— Exercise brief —
Your task is to work out how many lines in the data that follows hold "agent" and to state that number alone.

::: Provided information

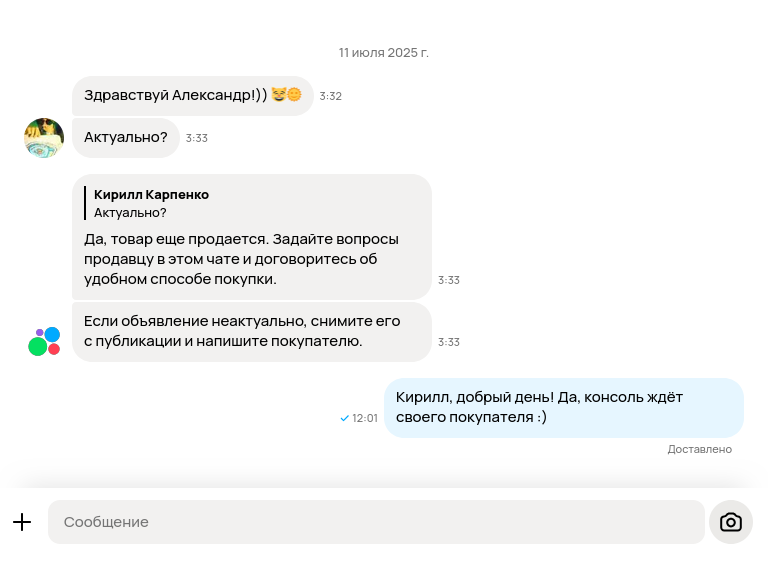Click the 3:33 timestamp beside "Да, товар" reply
Viewport: 768px width, 568px height.
click(x=449, y=280)
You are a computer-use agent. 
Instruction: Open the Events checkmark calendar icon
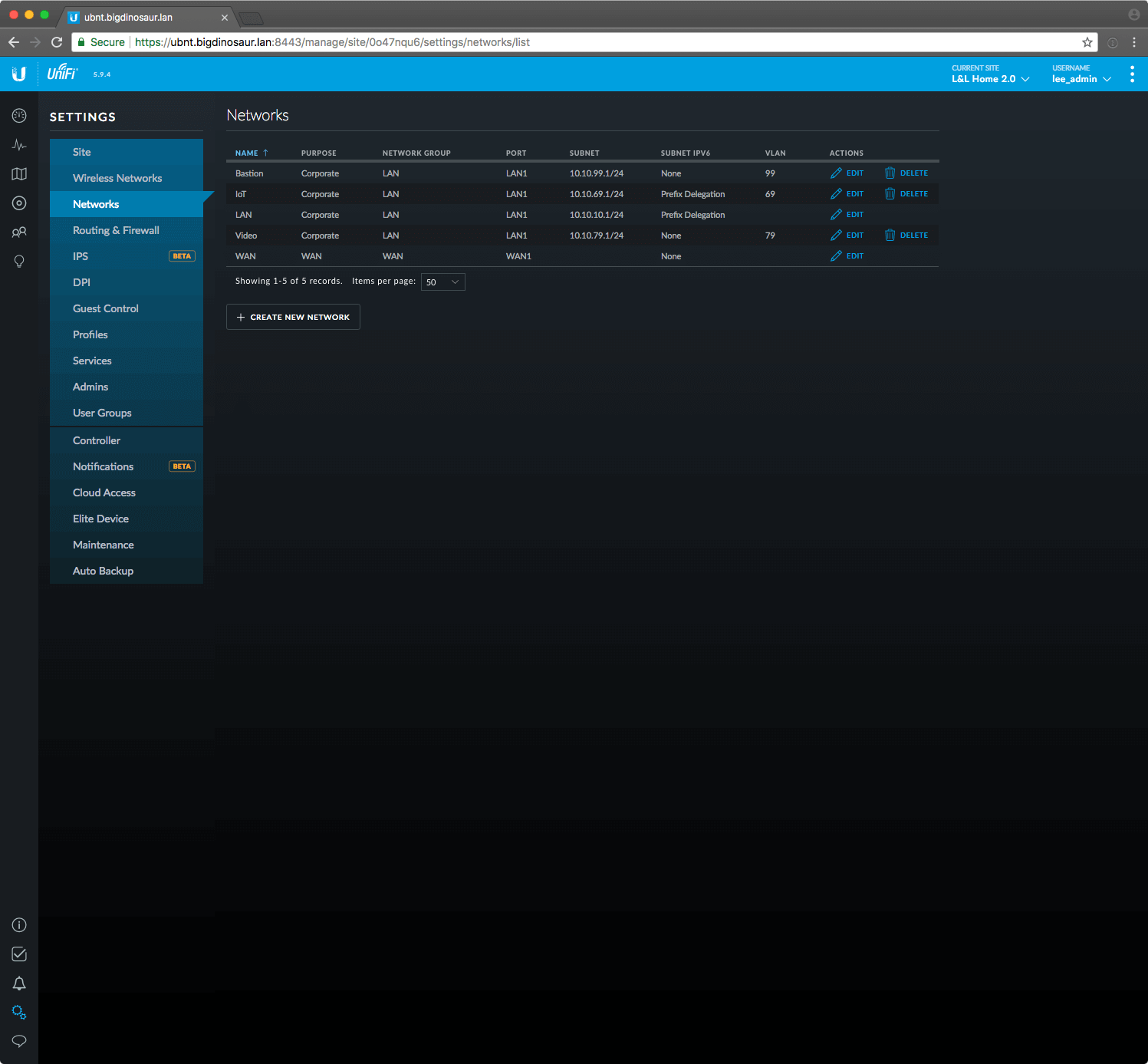click(x=19, y=954)
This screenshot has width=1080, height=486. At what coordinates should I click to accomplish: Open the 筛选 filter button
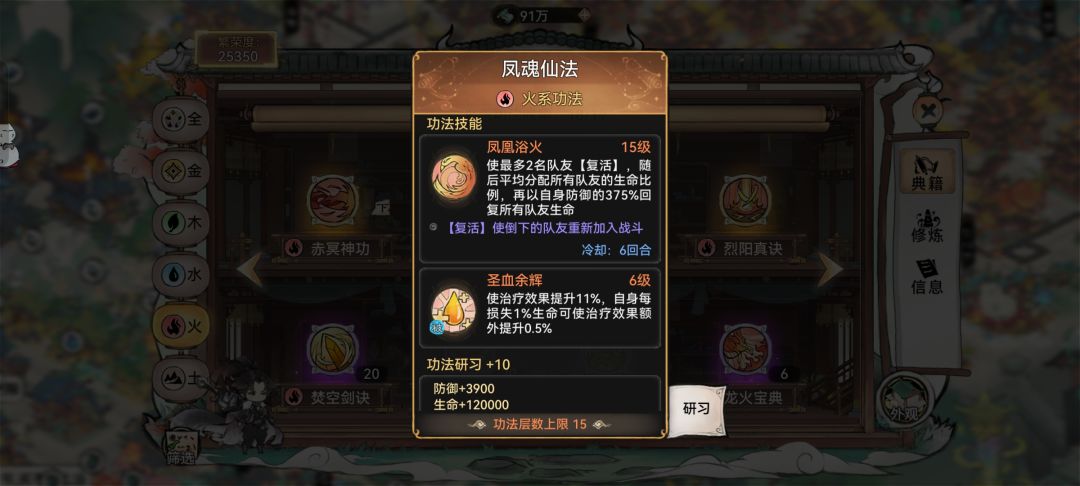[180, 449]
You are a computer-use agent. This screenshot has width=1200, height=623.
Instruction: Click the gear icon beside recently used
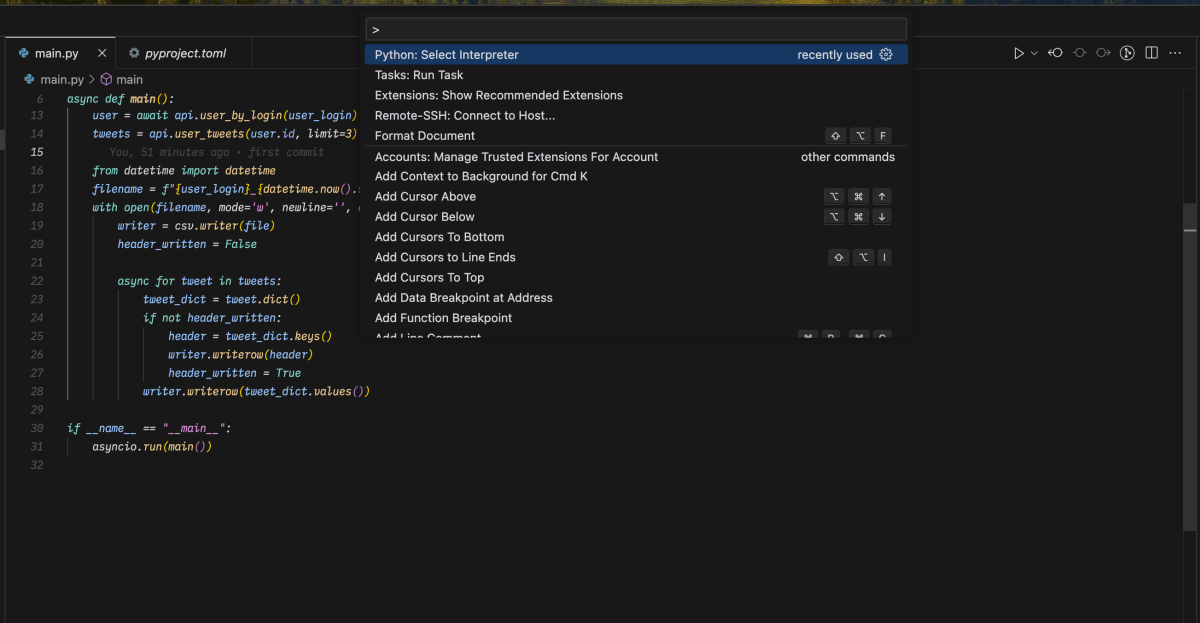(886, 54)
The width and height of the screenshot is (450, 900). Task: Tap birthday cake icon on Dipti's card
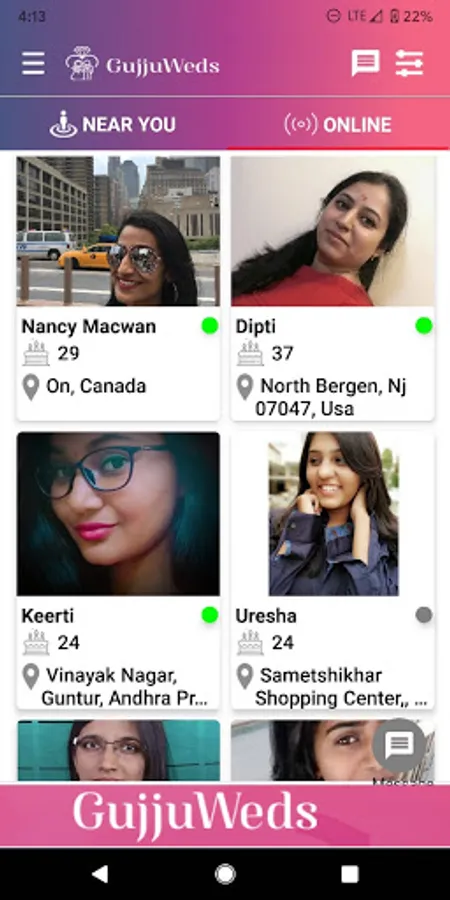click(250, 353)
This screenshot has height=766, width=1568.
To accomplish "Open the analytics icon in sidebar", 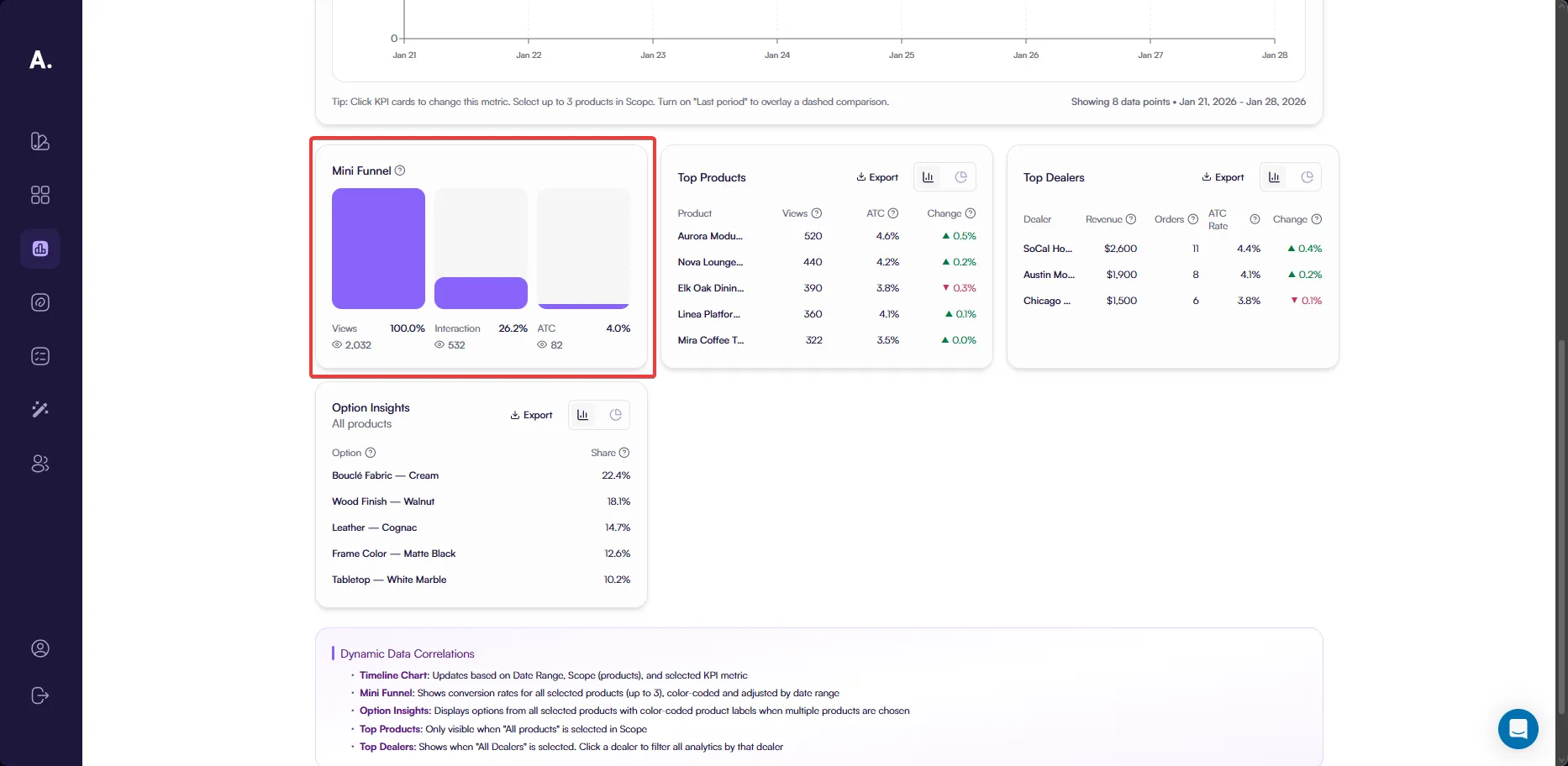I will click(40, 249).
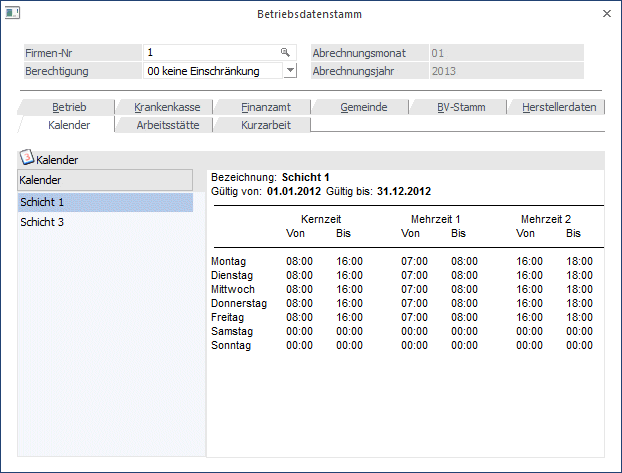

::::::

— Expected answer —
2